The troops engaged had been the 5th Dragoon Guards, the 3rd, 11th, 14th, and 16th Light Cavalry Regiments, and the 1st, 2nd, 4th, 5th, 7th, 9th, 11th, 23rd, 24th, 27th, 30th, 32nd, 34th, 36th, 38th, 40th, 43rd, 44th, 45th, 48th, 51st, 52nd, 53rd, 58th, 60th, 61st, 68th, 74th, 79th, 83rd, 88th, 94th, and Rifle Brigade. The result of the operations so far was, that Marmont, with 42,000 men and 74 guns, had, in twelve days, marched 200 miles, fought three combats and one general action, and had lost 1 marshal, 7 generals, and 12,500 men, with 2 eagles, several colours, and 12 guns.

Battle of SALAMANCA 22nd July 1812

Pursuing Clauset’s rearguard through Valladolid, which fell back on Burgos, to be watched by Clinton, the victorious general entered Madrid in triumph, and there his temporary success suffered a check. There was the usual complaint; want of supplies and want of cash. The “troops are now five months in arrears,” he writes, “and we are in debt in all parts of the country.” Clauset, reorganised, had reoccupied Valladolid, and Wellington decided on turning against him, and, if possible, capturing Burgos. But the preparations were notoriously meagre, the defence bold; so that after five assaults the attempt was abandoned, and Wellington was compelled to once more retreat to Portugal. The army had become greatly demoralised by the failure of the Burgos siege. While the assaults had failed, all the sorties had been more or less successful. There were skirmishes in the retreat, but the conduct of the troops was, with the general exception of the Guards and the Light Division, bad. As in Moore’s retreat, drunkenness prevailed. At Torquemada 12,000 men were for a time useless. Doubtless the hardships were severe. “Sometimes divisions were moved too soon, more frequently too late, and kept standing on wet ground, in the rain, for two hours, perishing with cold, waiting the order to move.
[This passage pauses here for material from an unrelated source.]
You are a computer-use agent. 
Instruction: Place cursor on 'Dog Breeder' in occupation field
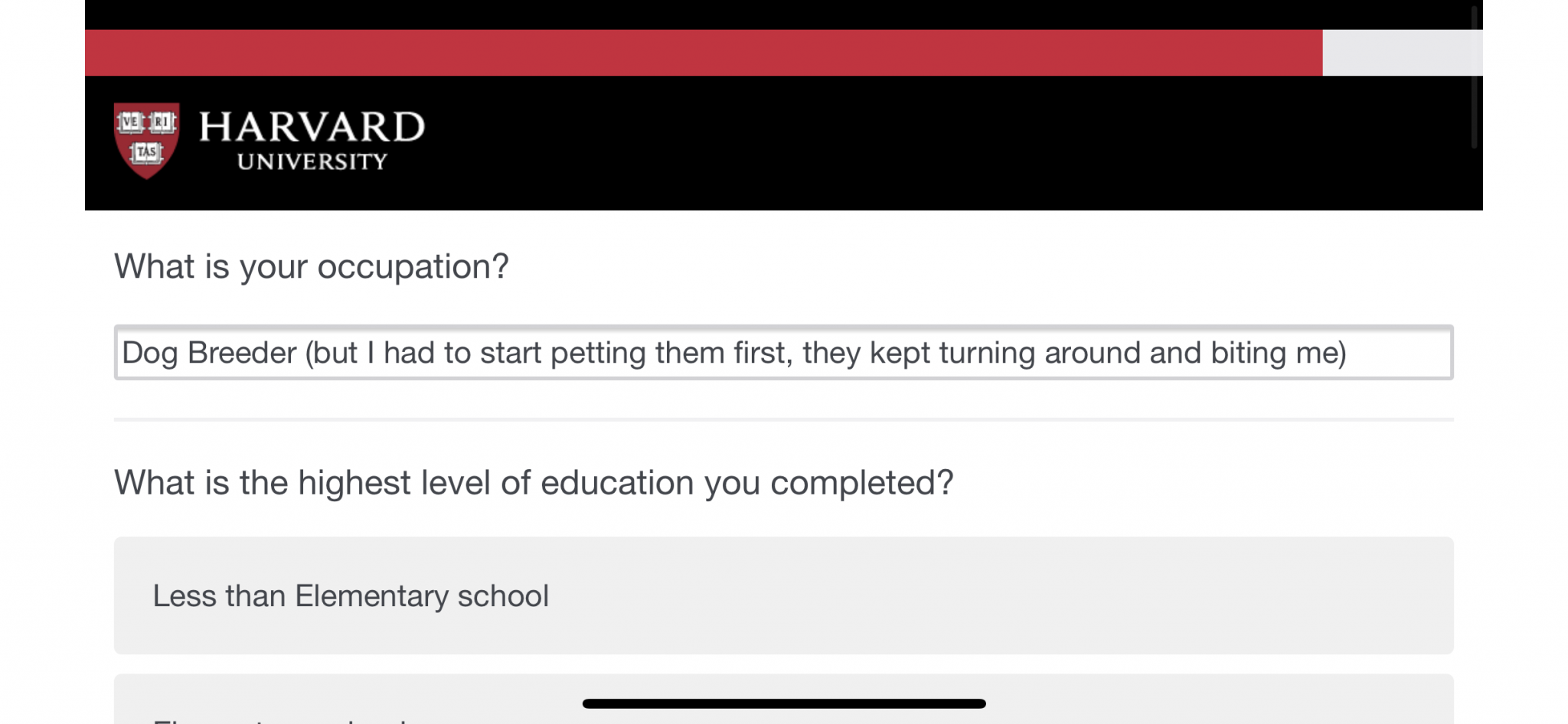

Their clothes were seldom dry for six hours together, and during the latter part of the retreat continually wet; sometimes they were bivouacked in a swamp when better ground was near, they lay down upon the wet ground, fell asleep from mere exhaustion, were roused to receive their meat, and had then no means of dressing it. The camp kettles had been sent on, or by some error were some miles in the rear, or the mules which carried them had foundered on the way, and no fire could be kindled on wet ground, with wet materials, and under a heavy rain.”[42]

Meanwhile, the French were concentrating in superior numbers; and, with more and more indiscipline and suffering, the army, with a loss of 9000 men and much baggage, finally encamped exhausted under the walls of Ciudad Rodrigo.

The first serious attempt to reconquer Spain had failed, save for the moral effect of the occupation of Madrid, the defeat of the French at Salamanca, and the restriction of the French armies now to the northern part of Spain. It was, none the less, the beginning of the end.

That end, the “deliverance of Spain,” dawned in the early days of 1813, when all the Allied armies were reorganised, and had recovered their tone.

Napoleon, too, was no longer in a position to help the armies whose opponents were bleeding his empire to death. Russia first, and then united Europe, were keeping his hands far too full to attend to a danger almost nearer home. The last French campaign in the Peninsula was like that in Central Europe in the same year, 1813, a campaign of despair. The numbers on both sides were more equal than they had ever been. The Allies had learned in the bitter school of dreadful experience, and were better organised and somewhat more homogeneous and concentrated than their opponents.

The general plan of Wellington’s last campaign here was to directly threaten the French communications with France. It will be remembered that there were but two real lines of invasion from that country, one at the east, the other at the west of the Pyrenees. So, threatening the French right, the strong line of the Douro, behind which the French army lay, was turned at Toro. They fell back behind Burgos, therefore, and then behind the line of the Ebro. This, again, was turned at its upper reaches by a most difficult march. “Neither,” says Napier, “the winter gullies, nor the ravines, nor the precipitate passes amongst the rocks retarded even the march of the artillery—where horses could not draw, men hauled; when the wheels would not roll, the guns were let down or lifted up with ropes—six days they toiled unceasingly, and on the seventh (that is, 20th June), they burst like raging streams from every defile, and went foaming into the basin of Vittoria.”